Washington (CNN) -- From bustles to silk chiffon with organza flowers and Swarovski crystals, the newly updated first ladies exhibition at the National Museum of American History is an extravaganza of frills and fashion.
The first ladies' gowns have been shown at the Smithsonian for 97 years in at least 10 separate exhibitions, the latest of which will open to the public on Saturday.
Eight of the 26 dresses in "The First Ladies" exhibition are new to the display, as the curators work to rotate in different dresses in an attempt to extend the life of the collection as a whole.
Light, climate and gravity are harmful to fabric. Taking them off display can help keep the gowns in good condition "so that this almost hundred-year-old show, the thing that your grandmother brought you to, your granddaughter can bring her granddaughter to come and see," said curator Lisa Kathleen Graddy.
"We wanted to balance color and style and time periods and some things that hadn't been out before," said Graddy. They also wanted to focus on first ladies who had a strong fashion presence, she added.
The new additions on display include a dark blue, sparkly flapper-style dress worn by Grace Coolidge, and a pink silk brocade gown worn by Dolley Madison.
According to Graddy, first ladies have popularized colors, as Nancy Reagan did with red; they have been praised for their modest and simple attire, like Lucy Hayes; and they have been trendsetting icons, like Jacqueline Kennedy.
"They've also coped with the public interest in their fashion sense, which is a somewhat unexpected part of the job for many first ladies," Graddy said.
Michelle Obama's 2009 inaugural gown of white silk chiffon is a centerpiece of the exhibit. The one-shouldered gown designed by Jason Wu shares a display case with the Jimmy Choo shoes and jewelry she wore with the dress.

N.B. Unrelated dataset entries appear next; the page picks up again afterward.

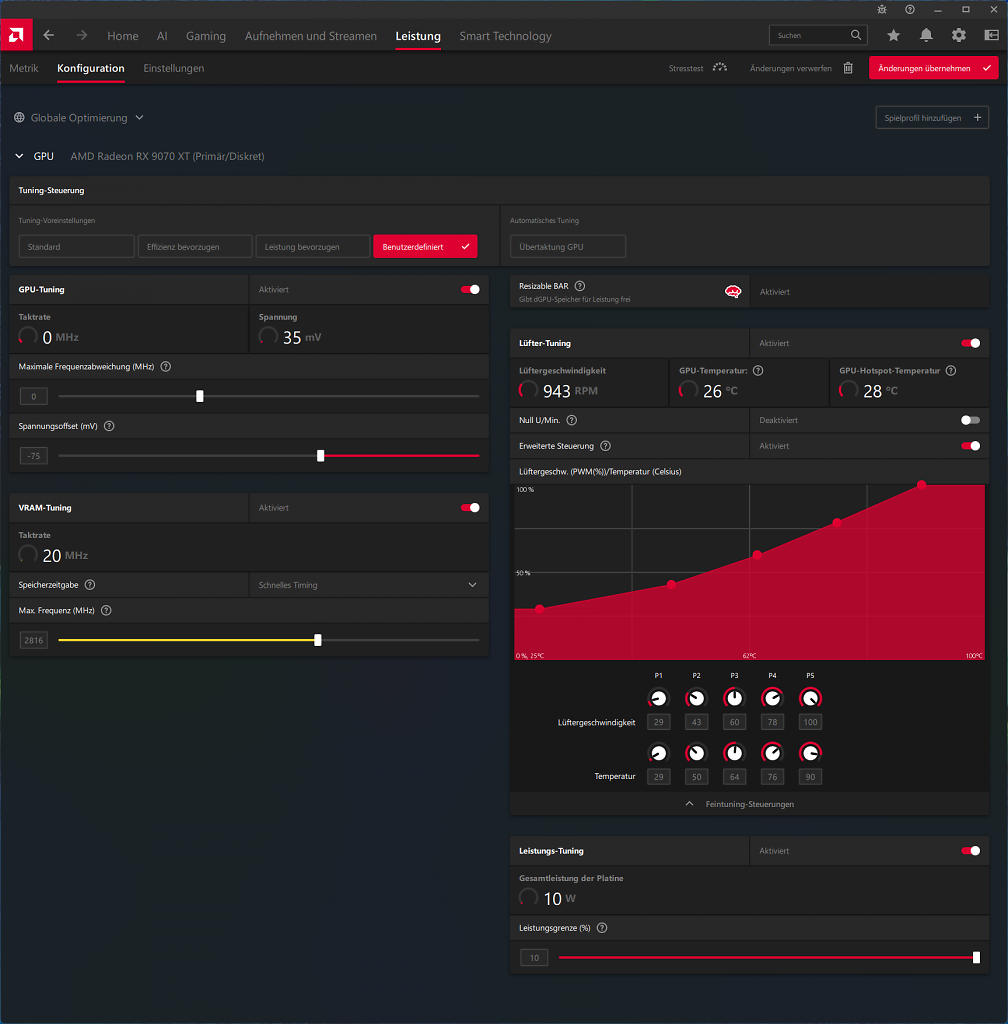Enable the Null U/Min. toggle
Viewport: 1008px width, 1024px height.
coord(970,420)
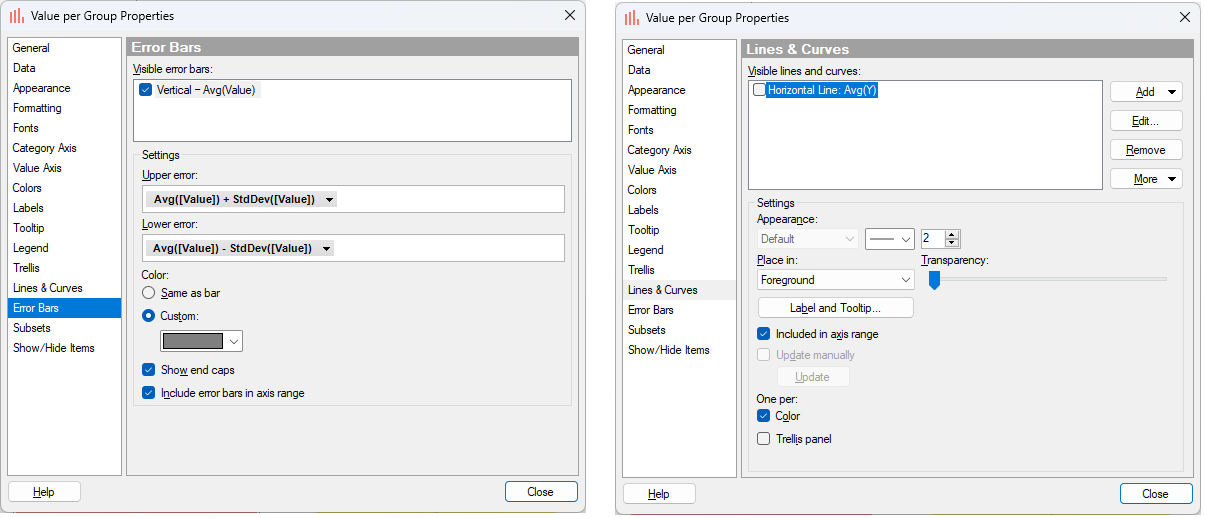
Task: Click Help in the left dialog
Action: pyautogui.click(x=44, y=492)
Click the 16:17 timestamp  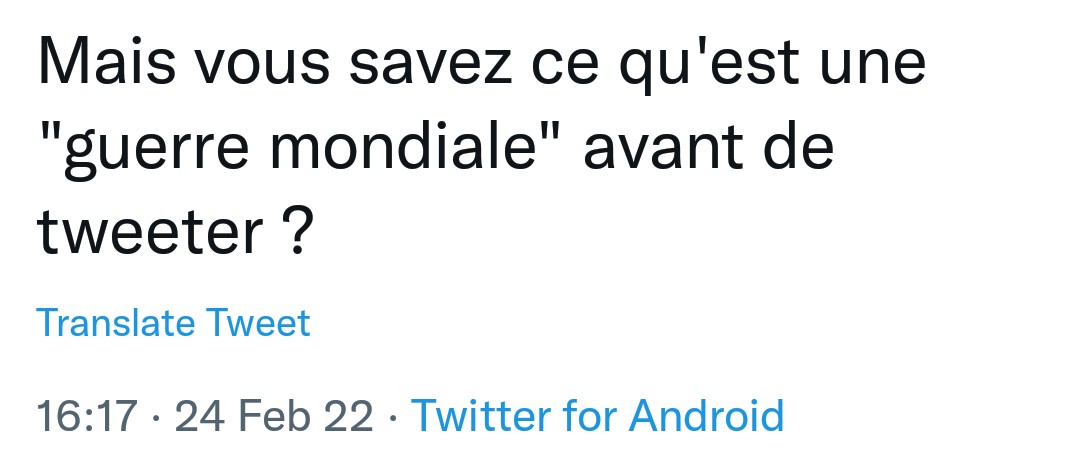(x=87, y=416)
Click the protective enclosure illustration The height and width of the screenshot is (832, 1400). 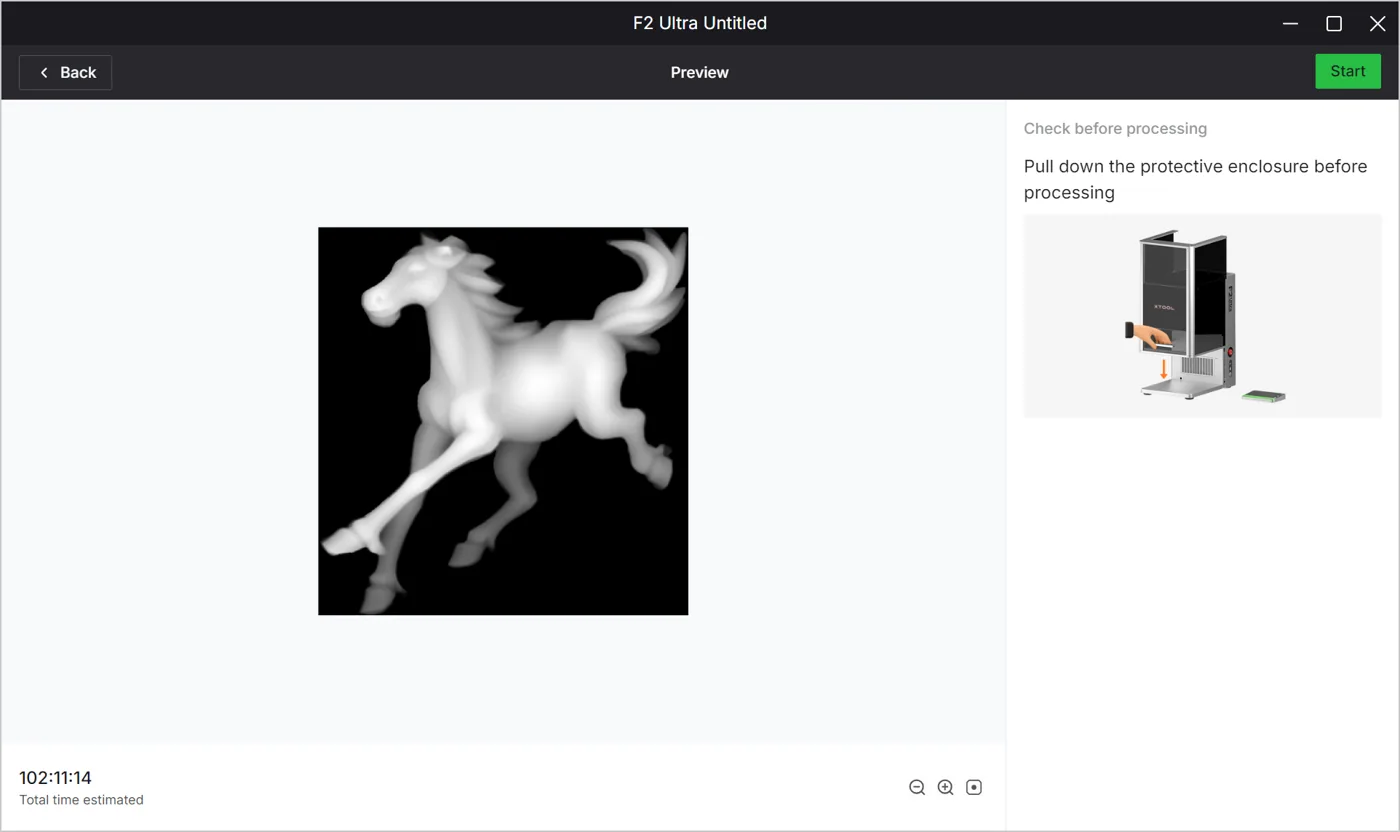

Videos and pictures of the first ladies wearing the gowns accompany the dress display at the museum, adding another dimension to the way visitors see the dresses.
In addition to the gowns, "The First Ladies" exhibit includes White House china and other personal possessions of first ladies.
"The first ladies' artifacts make up one of the most enduring and popular collections of the Smithsonian," said Marc Pachter, interim director of the American History Museum.